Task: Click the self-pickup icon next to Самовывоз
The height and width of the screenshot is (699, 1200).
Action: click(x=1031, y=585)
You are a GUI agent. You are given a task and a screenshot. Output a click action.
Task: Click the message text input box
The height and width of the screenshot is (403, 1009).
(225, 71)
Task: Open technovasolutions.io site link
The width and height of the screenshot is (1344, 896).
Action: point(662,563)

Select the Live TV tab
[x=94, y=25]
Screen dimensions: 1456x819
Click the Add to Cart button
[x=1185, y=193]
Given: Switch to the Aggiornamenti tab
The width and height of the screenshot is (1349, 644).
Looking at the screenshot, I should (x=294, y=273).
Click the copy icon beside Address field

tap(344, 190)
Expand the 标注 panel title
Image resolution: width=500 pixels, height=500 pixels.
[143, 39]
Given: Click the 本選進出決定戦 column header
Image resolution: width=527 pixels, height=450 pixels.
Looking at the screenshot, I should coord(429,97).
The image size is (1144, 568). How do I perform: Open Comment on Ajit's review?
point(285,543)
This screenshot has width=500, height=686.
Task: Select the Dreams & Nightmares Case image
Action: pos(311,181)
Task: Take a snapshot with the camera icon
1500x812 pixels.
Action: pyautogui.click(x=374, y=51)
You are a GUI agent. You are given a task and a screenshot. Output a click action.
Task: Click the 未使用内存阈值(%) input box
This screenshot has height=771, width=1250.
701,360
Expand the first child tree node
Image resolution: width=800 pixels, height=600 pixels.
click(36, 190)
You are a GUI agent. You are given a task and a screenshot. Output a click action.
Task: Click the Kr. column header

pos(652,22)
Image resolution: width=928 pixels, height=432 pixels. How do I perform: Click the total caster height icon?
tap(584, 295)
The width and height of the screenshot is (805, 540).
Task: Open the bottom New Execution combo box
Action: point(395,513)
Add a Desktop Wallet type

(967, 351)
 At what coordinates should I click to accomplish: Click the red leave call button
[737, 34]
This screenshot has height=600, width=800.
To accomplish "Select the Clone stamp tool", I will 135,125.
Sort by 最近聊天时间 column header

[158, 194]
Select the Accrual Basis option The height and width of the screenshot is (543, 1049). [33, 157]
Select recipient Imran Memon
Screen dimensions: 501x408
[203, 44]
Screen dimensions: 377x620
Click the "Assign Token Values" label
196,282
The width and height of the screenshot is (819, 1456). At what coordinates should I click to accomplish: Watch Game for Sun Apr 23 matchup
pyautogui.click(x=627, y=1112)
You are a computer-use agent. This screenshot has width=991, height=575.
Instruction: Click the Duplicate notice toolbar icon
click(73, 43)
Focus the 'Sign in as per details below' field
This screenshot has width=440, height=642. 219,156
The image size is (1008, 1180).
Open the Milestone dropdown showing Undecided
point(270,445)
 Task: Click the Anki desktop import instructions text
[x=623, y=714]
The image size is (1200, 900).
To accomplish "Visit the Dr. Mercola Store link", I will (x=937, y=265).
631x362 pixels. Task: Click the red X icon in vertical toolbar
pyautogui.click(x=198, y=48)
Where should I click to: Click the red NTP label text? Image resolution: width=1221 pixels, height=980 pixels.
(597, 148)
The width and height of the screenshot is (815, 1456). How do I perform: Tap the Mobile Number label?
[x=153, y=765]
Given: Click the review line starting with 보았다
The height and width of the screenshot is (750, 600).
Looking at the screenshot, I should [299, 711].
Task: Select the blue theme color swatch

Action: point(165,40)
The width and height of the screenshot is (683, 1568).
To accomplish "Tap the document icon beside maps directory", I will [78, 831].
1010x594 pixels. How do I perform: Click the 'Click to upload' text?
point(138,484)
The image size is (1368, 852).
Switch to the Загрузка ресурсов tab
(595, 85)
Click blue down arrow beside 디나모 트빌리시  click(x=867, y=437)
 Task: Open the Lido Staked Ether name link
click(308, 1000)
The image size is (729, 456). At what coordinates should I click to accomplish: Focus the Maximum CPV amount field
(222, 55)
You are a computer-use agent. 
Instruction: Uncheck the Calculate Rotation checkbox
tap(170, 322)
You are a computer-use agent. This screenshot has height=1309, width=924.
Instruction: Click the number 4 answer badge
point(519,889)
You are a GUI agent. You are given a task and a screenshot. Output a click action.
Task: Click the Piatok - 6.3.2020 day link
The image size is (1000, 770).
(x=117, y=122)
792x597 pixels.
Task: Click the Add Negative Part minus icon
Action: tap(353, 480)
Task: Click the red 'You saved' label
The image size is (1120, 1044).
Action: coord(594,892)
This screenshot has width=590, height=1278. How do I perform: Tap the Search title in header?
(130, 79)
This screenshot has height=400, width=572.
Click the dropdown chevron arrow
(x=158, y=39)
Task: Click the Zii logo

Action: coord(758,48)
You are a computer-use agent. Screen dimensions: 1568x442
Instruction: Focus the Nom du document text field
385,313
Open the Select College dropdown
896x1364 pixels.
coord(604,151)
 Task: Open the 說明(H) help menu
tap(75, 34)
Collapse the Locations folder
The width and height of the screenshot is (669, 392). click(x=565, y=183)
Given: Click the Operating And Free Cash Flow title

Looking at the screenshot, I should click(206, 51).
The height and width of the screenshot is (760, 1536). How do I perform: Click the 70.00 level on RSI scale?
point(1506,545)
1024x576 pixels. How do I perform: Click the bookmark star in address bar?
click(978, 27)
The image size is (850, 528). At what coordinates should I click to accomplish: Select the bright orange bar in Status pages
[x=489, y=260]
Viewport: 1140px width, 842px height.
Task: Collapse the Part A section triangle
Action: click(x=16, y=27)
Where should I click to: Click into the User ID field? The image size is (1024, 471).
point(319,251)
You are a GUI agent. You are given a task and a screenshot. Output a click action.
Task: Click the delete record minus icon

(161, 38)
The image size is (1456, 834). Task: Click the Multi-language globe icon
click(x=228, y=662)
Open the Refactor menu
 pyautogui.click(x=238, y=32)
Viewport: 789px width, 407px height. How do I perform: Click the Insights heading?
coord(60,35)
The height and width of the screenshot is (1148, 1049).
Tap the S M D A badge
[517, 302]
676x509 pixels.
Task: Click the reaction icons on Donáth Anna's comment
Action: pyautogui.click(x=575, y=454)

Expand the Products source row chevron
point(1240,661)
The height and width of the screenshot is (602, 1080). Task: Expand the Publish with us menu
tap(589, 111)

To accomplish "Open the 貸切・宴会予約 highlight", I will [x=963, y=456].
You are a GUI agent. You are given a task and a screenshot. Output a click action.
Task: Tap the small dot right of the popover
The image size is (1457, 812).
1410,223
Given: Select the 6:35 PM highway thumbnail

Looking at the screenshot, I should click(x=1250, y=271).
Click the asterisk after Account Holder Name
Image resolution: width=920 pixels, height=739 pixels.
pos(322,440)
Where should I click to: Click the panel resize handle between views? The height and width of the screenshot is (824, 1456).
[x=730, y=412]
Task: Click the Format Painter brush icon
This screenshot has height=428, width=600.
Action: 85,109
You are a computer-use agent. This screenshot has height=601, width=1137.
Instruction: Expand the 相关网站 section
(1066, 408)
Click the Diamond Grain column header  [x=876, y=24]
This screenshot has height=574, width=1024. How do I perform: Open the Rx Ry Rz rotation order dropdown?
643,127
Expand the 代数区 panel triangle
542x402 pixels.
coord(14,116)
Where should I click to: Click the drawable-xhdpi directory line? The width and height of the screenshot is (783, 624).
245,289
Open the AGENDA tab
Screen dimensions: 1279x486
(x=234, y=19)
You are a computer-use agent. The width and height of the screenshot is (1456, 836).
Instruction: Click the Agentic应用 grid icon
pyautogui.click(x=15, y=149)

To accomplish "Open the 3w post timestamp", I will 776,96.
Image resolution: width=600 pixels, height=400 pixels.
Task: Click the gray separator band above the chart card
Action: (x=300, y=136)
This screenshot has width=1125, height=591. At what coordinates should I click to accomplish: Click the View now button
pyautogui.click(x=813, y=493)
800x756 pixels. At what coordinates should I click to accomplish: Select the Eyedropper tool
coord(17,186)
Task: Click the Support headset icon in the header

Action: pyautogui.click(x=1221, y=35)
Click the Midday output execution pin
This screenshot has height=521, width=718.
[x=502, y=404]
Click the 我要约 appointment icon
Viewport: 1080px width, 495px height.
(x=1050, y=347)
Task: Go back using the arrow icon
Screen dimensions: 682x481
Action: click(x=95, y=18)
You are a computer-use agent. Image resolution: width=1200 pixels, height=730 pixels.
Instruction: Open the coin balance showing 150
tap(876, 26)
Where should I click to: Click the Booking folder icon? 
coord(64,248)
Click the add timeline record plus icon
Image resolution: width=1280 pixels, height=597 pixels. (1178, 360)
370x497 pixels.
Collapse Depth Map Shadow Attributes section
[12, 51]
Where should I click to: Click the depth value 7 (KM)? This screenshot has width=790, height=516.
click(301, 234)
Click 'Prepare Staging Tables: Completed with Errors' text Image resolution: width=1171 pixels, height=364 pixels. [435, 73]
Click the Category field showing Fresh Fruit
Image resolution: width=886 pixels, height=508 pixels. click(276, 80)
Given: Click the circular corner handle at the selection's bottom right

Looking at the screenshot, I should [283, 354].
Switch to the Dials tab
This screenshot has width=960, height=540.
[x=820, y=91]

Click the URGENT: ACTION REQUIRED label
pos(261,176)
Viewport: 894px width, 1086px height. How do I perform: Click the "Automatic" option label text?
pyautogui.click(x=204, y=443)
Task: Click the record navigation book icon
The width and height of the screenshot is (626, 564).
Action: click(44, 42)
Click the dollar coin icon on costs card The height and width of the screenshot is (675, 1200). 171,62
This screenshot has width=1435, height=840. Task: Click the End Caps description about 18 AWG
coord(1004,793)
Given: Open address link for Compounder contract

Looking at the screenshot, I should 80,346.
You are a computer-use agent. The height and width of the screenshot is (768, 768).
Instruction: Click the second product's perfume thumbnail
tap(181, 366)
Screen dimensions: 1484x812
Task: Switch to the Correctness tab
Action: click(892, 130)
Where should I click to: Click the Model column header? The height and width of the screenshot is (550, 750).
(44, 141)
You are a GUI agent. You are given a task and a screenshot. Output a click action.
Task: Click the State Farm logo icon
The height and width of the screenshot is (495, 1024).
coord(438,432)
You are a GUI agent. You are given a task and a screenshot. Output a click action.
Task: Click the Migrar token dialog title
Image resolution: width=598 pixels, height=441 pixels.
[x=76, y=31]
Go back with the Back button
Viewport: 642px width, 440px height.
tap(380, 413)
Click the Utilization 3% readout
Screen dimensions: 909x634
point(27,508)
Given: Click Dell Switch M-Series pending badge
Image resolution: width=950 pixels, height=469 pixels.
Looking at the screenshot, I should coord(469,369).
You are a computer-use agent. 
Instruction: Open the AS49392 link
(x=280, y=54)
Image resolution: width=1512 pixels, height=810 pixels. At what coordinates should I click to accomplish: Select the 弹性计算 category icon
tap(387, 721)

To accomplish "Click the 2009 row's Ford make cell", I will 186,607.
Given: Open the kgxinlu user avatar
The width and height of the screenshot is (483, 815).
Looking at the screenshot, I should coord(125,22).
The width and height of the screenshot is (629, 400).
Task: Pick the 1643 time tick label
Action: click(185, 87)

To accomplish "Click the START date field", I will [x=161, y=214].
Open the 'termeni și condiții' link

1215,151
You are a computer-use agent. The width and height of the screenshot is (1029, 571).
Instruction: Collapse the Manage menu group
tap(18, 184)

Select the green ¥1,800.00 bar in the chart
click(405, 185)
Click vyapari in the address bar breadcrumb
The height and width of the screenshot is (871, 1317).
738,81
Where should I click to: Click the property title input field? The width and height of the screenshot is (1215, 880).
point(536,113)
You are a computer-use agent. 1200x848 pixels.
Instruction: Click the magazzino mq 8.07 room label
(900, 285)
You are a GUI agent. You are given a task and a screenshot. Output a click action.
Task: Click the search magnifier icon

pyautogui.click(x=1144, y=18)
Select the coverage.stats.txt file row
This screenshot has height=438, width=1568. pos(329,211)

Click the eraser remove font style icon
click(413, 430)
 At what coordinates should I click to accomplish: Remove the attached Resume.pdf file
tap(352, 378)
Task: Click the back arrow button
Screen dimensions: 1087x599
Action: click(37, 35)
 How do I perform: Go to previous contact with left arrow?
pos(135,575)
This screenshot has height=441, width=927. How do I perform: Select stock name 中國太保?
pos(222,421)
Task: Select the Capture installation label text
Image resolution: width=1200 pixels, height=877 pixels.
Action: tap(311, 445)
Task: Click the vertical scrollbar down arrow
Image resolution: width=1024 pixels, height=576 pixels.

• • •

PROBLEM TO SOLVE: Transcribe only, please, the lines from the first line of the records through the line with "Given: Switch to the Aggiornamenti tab". Both of those lines are included.

ANSWER BELOW:
Task: Click the self-pickup icon next to Самовывоз
The height and width of the screenshot is (699, 1200).
Action: click(x=1031, y=585)
You are a GUI agent. You are given a task and a screenshot. Output a click action.
Task: Click the message text input box
The height and width of the screenshot is (403, 1009).
(225, 71)
Task: Open technovasolutions.io site link
The width and height of the screenshot is (1344, 896).
Action: point(662,563)

Select the Live TV tab
[x=94, y=25]
Screen dimensions: 1456x819
Click the Add to Cart button
[x=1185, y=193]
Given: Switch to the Aggiornamenti tab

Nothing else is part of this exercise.